■ **STORED DATA**:
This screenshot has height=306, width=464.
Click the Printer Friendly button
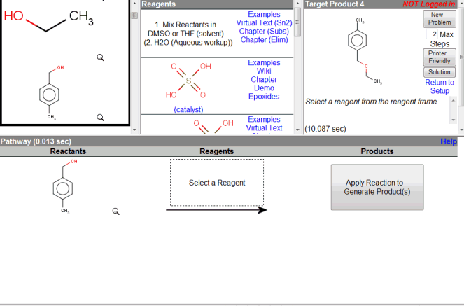click(x=440, y=57)
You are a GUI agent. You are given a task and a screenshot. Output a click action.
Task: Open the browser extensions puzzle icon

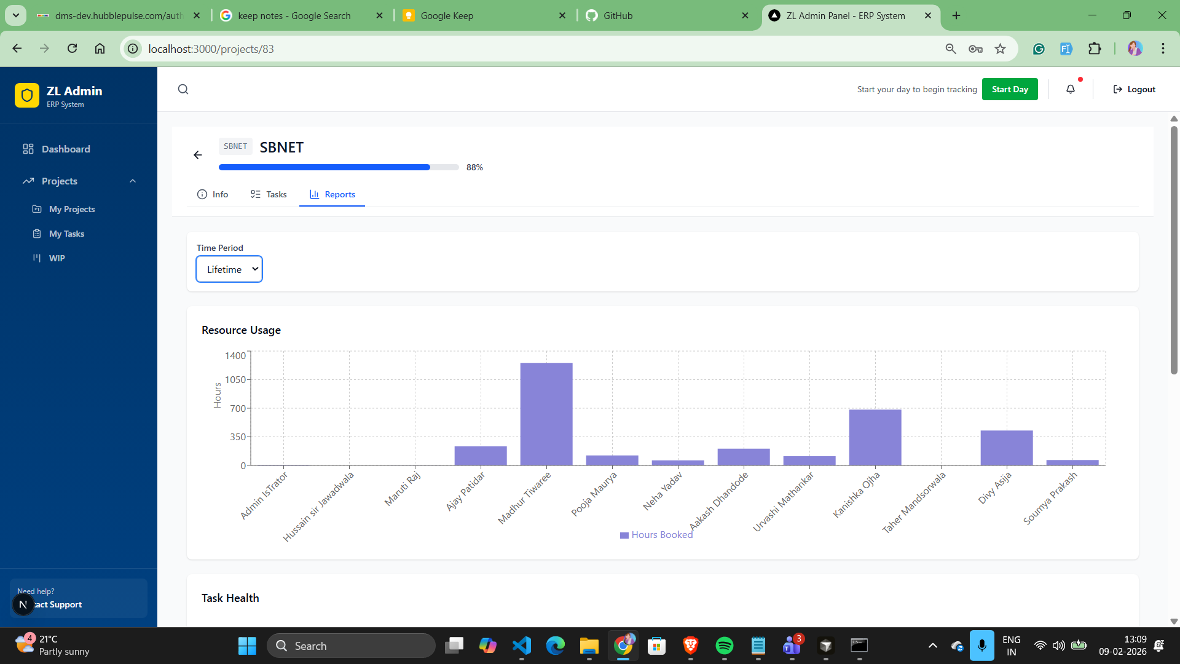point(1095,49)
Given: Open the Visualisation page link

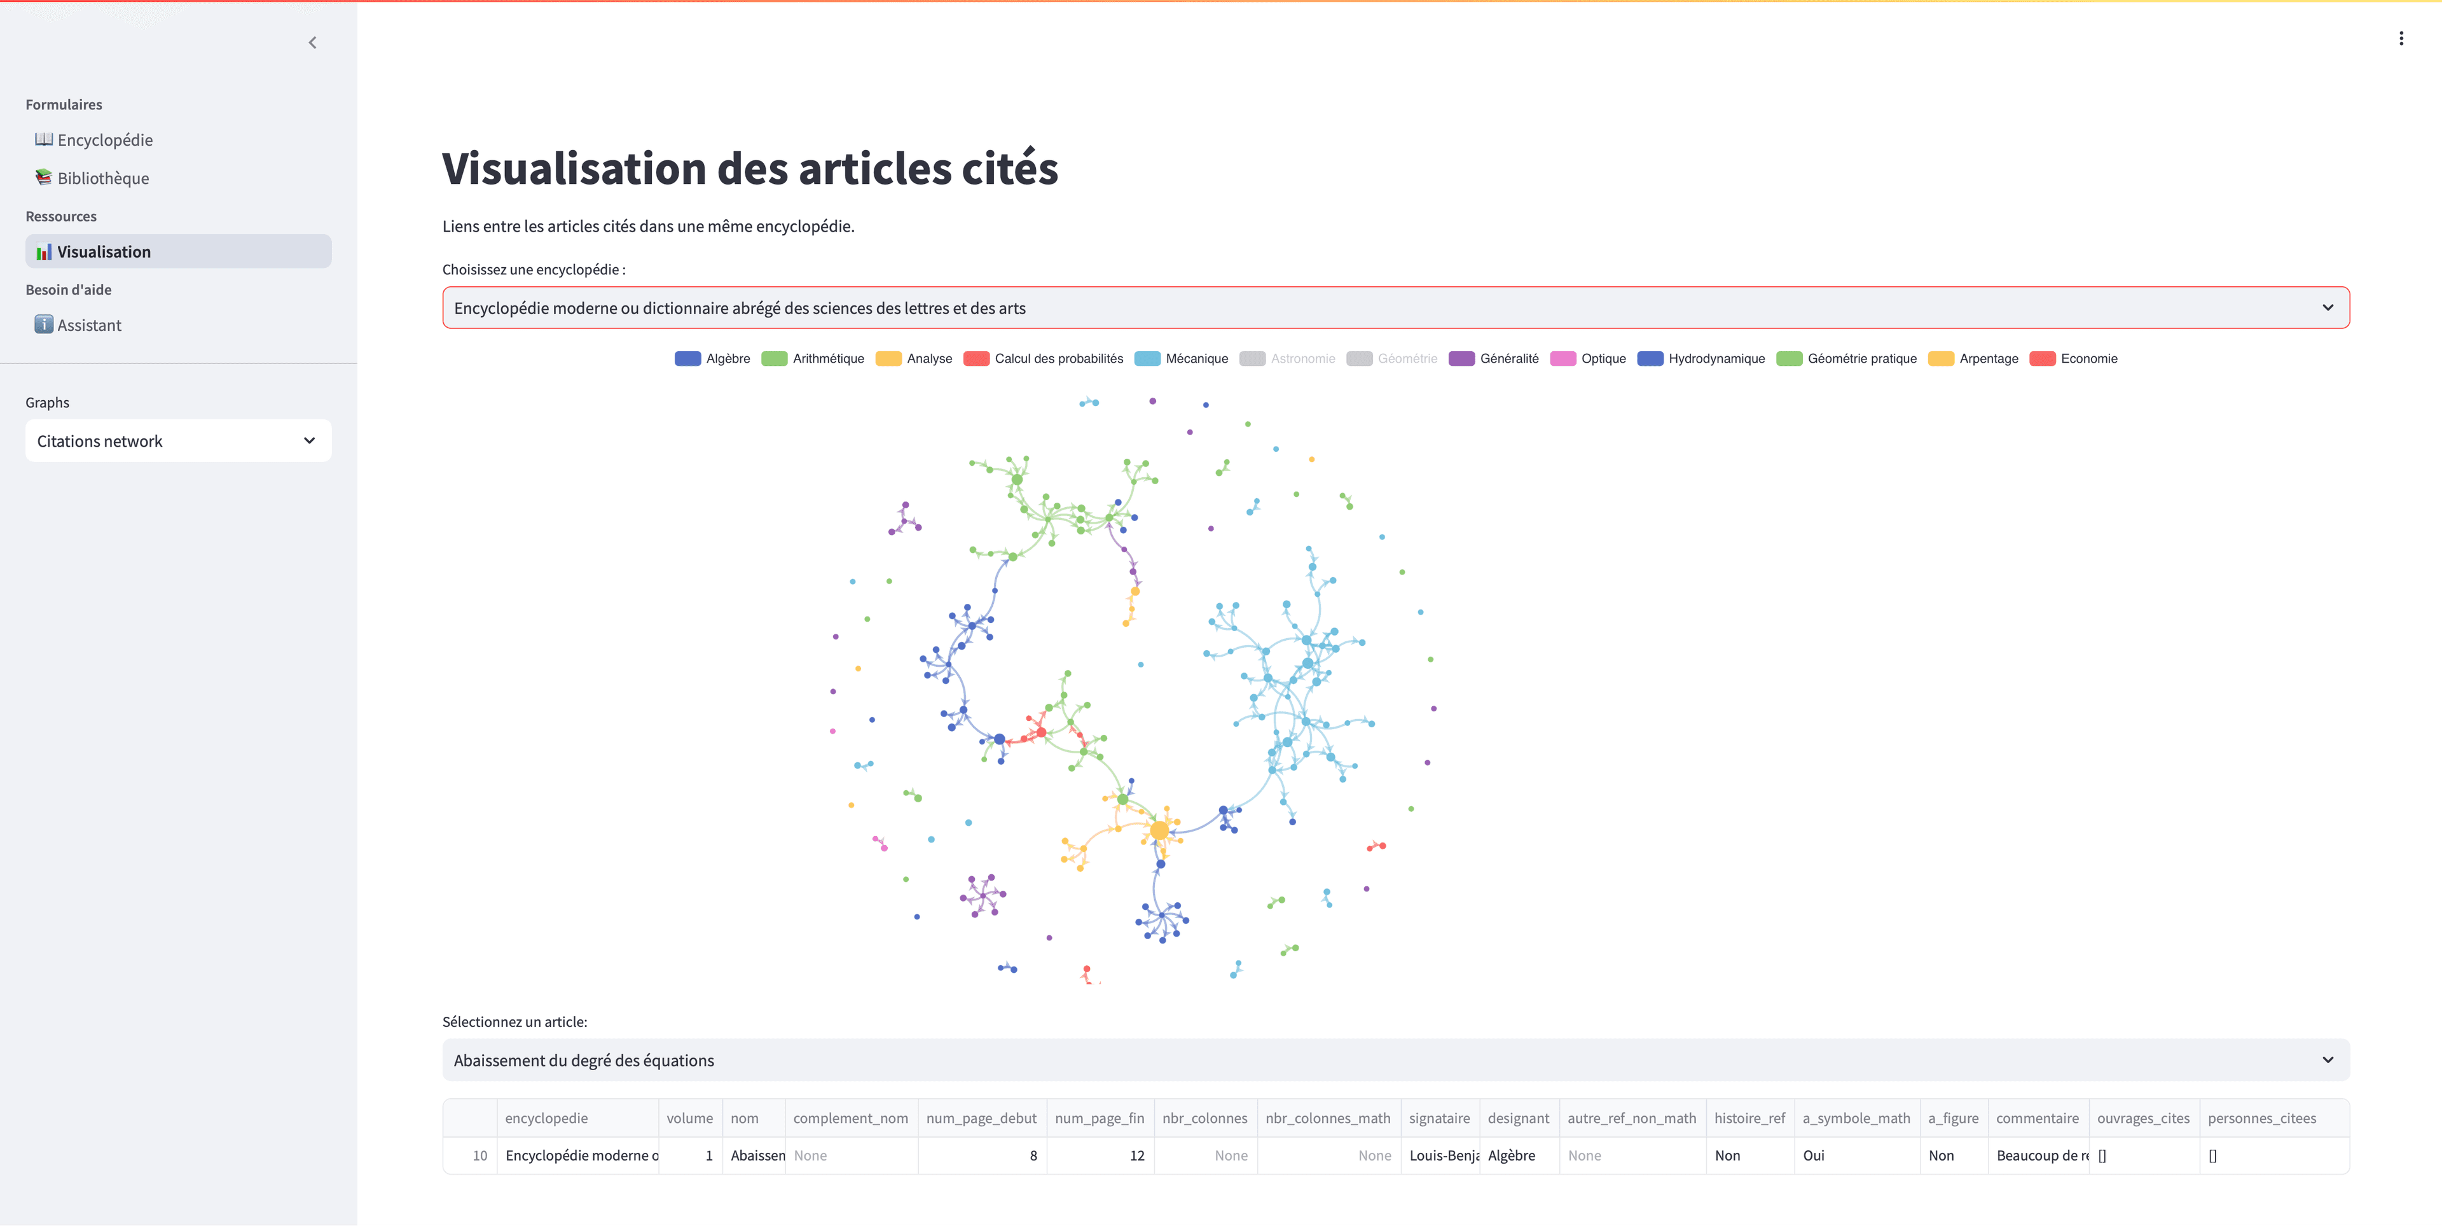Looking at the screenshot, I should point(103,252).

■ **STATED GOAL**: Reproduce every one of the rows above word for word, leaving out the pictures.

■ **RESULT OF THIS EXERCISE**:
This screenshot has height=306, width=464.
Click the Printer Friendly button
click(x=440, y=57)
You are a GUI agent. You are given a task and a screenshot. Output a click action.
Task: Open the browser extensions puzzle icon

point(1095,49)
Given: Open the Visualisation page link

Looking at the screenshot, I should point(103,252).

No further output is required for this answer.